* SET OF TASKS:
(A) List the hill summits that the article on the Talla and Gameshope estate says the estate includes.
(B) From the article on the Talla and Gameshope estate, reproduce verbatim the passage that opens with the words containing "Talla and Gameshope estate purchase" and closes with "and the Border Reivers.".

* TEXT PROVIDED:
· · ·

Talla and Gameshope estate purchase bid
Two conservation charities hope to raise more than £1m to buy "wild land" in southern Scotland once roamed by William Wallace and the Border Reivers.
The John Muir Trust and Borders Forest Trust want to purchase the Talla and Gameshope estate in the Borders.
It has been put on the open market with an asking price of £1.1m.
The two trusts said it was a "rare opportunity" but need to have money committed to the bid before making an offer in early March.
The estate covers 5,300 acres (2,150 hectares) and includes the summits of Great Hill, Molls Cleuch Dod, Carlavin Hill and Firthhope Rig.
It lies at the heart of the historic Ettrick Forest, which for centuries provided "a sanctuary for the dispossessed and a refuge for rogues and rebels".
Its earliest known history was as a royal hunting forest in the 12th century.
It also provided a stronghold for William Wallace and a battle ground for the Border Reivers.
Today, the trusts said it remained a relatively remote area but its formerly wild and natural qualities had been "largely tamed due to overgrazing".
John Hutchison, chairman of the John Muir Trust, said: "This is the finest area of wild land in the Scottish Borders.

· · ·

[Stored items]
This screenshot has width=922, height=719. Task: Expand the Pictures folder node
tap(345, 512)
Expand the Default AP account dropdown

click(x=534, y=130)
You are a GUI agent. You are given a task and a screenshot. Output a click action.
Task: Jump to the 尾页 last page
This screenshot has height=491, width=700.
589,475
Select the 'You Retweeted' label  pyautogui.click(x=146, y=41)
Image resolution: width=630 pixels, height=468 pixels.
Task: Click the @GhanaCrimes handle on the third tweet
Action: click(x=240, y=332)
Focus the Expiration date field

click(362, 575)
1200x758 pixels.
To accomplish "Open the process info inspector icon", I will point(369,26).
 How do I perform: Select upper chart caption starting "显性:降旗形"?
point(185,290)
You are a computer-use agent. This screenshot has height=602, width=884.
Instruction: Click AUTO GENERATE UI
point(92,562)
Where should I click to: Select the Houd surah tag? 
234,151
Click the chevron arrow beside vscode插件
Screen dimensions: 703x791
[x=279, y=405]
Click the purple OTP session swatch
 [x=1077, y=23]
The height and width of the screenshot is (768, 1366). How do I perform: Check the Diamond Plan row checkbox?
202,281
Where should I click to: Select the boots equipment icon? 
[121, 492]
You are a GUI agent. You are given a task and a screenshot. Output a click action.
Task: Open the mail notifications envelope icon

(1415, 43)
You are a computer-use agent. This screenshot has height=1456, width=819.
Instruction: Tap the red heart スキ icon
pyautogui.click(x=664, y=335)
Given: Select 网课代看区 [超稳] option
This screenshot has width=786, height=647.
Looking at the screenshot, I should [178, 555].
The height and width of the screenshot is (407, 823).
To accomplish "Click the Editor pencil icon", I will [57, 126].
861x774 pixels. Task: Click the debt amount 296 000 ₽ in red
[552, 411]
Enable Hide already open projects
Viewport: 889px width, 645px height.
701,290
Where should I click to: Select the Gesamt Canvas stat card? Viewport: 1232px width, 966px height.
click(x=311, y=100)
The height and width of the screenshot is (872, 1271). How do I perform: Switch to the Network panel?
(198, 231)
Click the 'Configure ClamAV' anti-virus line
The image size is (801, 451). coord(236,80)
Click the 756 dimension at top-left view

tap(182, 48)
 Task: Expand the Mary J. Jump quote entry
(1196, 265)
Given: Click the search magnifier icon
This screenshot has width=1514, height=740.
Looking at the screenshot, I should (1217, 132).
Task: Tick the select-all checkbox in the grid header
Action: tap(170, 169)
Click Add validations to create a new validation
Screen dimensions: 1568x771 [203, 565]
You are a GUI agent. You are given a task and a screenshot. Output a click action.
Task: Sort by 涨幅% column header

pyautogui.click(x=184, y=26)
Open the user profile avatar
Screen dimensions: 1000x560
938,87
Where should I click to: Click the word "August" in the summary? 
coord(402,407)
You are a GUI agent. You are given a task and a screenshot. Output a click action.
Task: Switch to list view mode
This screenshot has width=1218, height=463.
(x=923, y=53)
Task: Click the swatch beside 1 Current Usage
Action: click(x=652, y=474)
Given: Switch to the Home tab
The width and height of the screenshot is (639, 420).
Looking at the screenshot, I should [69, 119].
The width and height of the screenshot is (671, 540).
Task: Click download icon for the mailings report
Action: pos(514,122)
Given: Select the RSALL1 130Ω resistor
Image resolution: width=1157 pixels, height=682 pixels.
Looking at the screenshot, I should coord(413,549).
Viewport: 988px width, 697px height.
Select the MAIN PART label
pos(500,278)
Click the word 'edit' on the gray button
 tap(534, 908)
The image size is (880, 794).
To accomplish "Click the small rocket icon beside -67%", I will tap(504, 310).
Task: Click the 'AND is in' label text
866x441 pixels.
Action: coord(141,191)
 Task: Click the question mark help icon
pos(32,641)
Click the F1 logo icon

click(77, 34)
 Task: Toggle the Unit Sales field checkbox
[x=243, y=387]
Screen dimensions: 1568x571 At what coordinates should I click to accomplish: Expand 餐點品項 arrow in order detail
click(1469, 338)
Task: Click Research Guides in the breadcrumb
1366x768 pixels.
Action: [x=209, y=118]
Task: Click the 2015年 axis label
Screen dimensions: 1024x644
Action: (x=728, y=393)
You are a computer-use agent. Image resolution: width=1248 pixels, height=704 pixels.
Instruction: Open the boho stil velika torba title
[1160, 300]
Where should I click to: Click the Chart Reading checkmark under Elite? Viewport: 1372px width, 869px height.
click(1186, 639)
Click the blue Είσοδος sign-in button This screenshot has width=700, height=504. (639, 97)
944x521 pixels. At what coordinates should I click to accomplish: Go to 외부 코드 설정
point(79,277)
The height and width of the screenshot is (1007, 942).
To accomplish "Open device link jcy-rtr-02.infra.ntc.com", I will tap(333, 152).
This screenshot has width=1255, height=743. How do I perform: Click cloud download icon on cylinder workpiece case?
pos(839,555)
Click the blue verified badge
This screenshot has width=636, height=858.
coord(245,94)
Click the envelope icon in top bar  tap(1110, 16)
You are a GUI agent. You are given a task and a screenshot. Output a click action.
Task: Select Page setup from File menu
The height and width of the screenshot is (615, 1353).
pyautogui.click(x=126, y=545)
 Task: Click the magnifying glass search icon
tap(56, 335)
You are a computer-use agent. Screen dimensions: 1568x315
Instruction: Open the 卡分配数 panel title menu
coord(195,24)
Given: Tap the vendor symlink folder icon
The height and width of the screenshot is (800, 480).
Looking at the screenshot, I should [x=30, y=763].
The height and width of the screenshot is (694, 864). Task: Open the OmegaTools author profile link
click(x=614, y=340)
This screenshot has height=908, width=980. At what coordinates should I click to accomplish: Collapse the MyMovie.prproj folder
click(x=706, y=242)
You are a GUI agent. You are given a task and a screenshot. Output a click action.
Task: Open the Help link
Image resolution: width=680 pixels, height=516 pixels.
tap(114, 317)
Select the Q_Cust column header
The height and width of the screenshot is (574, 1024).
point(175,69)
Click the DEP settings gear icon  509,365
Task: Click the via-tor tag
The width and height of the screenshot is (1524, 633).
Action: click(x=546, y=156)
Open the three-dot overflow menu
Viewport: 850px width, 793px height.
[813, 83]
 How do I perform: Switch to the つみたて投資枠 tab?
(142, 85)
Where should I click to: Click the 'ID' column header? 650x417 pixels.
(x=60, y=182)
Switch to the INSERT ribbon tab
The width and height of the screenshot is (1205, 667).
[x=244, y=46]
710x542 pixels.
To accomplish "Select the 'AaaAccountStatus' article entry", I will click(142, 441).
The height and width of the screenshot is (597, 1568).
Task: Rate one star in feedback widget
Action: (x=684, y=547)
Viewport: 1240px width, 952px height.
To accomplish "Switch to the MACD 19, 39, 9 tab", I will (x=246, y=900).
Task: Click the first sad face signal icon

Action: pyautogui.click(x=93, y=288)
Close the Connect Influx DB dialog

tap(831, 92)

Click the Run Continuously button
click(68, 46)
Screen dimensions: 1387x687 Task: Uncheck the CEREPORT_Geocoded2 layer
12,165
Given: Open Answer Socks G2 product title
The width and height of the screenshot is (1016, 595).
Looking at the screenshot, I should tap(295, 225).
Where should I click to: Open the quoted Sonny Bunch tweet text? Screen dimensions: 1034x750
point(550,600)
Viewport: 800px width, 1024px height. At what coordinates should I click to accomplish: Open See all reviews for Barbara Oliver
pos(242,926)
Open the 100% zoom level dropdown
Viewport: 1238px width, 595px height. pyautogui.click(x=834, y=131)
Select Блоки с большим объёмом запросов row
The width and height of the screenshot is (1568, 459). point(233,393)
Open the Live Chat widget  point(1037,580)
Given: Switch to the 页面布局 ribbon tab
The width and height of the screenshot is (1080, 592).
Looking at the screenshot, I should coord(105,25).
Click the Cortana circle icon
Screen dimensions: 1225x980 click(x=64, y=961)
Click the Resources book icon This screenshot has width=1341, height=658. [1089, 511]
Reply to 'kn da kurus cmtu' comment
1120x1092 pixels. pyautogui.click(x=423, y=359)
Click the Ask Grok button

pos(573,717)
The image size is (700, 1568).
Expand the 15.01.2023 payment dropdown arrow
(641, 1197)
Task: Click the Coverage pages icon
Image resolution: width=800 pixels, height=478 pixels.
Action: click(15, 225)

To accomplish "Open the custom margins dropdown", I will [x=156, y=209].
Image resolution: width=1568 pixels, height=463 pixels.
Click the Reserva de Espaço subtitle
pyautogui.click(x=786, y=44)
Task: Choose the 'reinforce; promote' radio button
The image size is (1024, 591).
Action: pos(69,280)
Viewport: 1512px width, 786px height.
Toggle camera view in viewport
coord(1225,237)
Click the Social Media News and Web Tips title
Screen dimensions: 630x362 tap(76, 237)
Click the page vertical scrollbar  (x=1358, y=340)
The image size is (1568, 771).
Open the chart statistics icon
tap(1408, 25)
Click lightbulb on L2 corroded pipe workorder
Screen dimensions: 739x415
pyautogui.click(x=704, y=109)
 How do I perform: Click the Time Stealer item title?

· · ·

* YOUR WRITTEN ANSWERS:
(A) Great Hill, Molls Cleuch Dod, Carlavin Hill, Firthhope Rig

(B)
Talla and Gameshope estate purchase bid
Two conservation charities hope to raise more than £1m to buy "wild land" in southern Scotland once roamed by William Wallace and the Border Reivers.